● Исходный текст:
*****

Что касается смыслов, то тут, как ни странно, всё более или менее понятно. Время, одна из самых интересных для автора материй, в романе представляет собой не непрерывное течение событий, а их одномоментное сосуществование. Идея в принципе не новая и уже разработанная рядом авторов. Так, в «Бойне номер пять» Курта Воннегута Билли Пиллигрим точно так же, как и итальянец Амброджо у Водолазкина, может отключаться и даже в некотором роде выпадать из времени, попадая то в прошлое, то в будущее. Разница лишь в том, что у Воннегута время — это кривая, на каждую из точек которой нужно смотреть одномоментно, а у Водолазкина время — это более понятная спираль, с верхних витков которой отчего-то всё время сыплются на нижние сленговые словечки, реминисценции и испитые пластиковые бутылки.

«Твою дивизию, в сердцах воскликнул юродивый Фома. Так ведь русский человек — он не только благочестив. Докладываю вам на всякий случай, что ещё он бессмыслен и беспощаден, и всякое дело может у него запросто обернуться смертным грехом. Тут ведь такая грань тонкая, что вам, сволочам, и не понять».

Тем не менее большое внимание Евгений Вололазкин (доктор филологических наук и специалист по древнерусской литературе) уделяет и аутентичной для XV века речи:

«Устина ласково касалась плеча Арсения:

— Разумееши ли, еже чтеши, или токмо листы обращаеши?»

Благодаря такому смешению языковых стилей «Лавр» уже успели сравнить с «Именем Розы» Умберто Эко. В романе итальянского классика речь монахов тоже осовременена, однако речевое полотно «Имя Розы» оставляет впечатление цельности, в то время как «Лавр» представляется огромным лоскутным одеялом. И как к этому лоскутному шитью относиться, вот уж право, не понятно.

Но, возвращаясь к всеобщему признанию романа Водолазкина, хочется сказать, что именно оно-то и порукой тому, что, поморщившись от вживления современного языка в материю XV века, не бросишь, а с большим вниманием продолжишь читать роман.

*****

● Задания:
1) Как в рецензии на роман «Лавр» охарактеризовано время у Воннегута?
2) Продолжите рецензию на роман «Лавр», начиная сразу после её последнего предложения.

● Записи:
*****

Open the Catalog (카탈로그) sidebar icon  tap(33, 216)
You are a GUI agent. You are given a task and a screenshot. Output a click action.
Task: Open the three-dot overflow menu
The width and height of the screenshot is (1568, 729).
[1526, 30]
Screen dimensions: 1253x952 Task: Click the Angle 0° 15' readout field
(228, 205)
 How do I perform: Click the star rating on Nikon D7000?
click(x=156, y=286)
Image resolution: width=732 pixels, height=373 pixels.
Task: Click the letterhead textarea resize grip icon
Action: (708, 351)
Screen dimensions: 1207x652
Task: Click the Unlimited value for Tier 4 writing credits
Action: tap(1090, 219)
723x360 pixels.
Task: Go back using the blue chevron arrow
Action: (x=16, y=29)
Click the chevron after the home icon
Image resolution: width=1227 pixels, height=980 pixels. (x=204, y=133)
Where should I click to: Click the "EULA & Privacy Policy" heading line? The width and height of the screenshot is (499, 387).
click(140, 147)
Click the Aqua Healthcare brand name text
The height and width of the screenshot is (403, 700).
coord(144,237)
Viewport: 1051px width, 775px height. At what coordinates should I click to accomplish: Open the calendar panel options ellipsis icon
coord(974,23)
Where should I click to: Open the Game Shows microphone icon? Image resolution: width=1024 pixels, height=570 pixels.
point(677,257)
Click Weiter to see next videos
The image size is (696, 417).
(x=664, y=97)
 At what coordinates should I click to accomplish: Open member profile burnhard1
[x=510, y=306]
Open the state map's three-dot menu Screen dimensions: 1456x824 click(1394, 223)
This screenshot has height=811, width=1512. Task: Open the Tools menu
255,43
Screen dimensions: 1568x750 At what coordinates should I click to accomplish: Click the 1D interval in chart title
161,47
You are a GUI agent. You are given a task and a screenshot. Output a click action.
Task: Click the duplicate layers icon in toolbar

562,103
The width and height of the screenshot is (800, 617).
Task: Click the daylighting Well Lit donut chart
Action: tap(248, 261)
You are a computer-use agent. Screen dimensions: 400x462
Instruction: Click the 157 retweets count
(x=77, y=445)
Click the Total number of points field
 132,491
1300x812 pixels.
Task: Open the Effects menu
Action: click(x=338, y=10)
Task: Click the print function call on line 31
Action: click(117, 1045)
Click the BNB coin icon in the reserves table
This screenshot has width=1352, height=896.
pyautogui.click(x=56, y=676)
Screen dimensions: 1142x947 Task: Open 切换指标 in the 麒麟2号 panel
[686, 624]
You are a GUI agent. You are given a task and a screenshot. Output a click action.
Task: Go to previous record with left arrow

*****

● Ответы на задания:
1) Как кривая, на каждую из точек которой нужно смотреть одномоментно.

2)
Озаглавленный как неисторический, «Лавр» представляет собой роман-странствие главного героя по времени и пространствам, в пределах Руси и за её пределами. Замысел романа глубоко религиозен. Главный герой Арсений (он же Устин, Амбросий, Лавр) странствует по своей жизни, преследуя величайшую цель — отмолить душу своей невенчанной жены Устины, погибшей родами в том числе и по его вине. Арсений терзаем не внешними невзгодами, которые он практически не замечает, но внутренними сомнениями, на этот раз действительно вневременными и внепространственными, заключёнными в едином вопросе: тем ли путем я иду? И, с точки зрения Водолазкина, на этот вопрос есть только один ответ:

«Какого знака ты хочешь и какого знания? Разве ты не знаешь, что каждый путь таит в себе опасность? (…) Вот ты говоришь, что тебе мало веры, ты хочешь ещё и знания. Но знание не предполагает духовного усилия, знание очевидно. Усилие предполагает вера. Знание — покой, вера — движение».

К финальным строкам «Лавра» приходишь с метелью в голове. Евгений Водолазкин так прямо и просто говорит о всеспасающей любви, о прощении, о необходимости отдавать себя, так ловко протягивает прямую ниточку от людей XV века к нам сегодняшним, что сознание кружится. Это очень непривычное состояние лёгкости, которое редко остаётся после чтения романов, в которых авторы берут на себя труд рассуждать о вечном. В целом самым неприятным в метели вопросов, поставленных романом, остаётся один: зачем всеми силами пытаться подчеркнуть в нём то, что видно и так?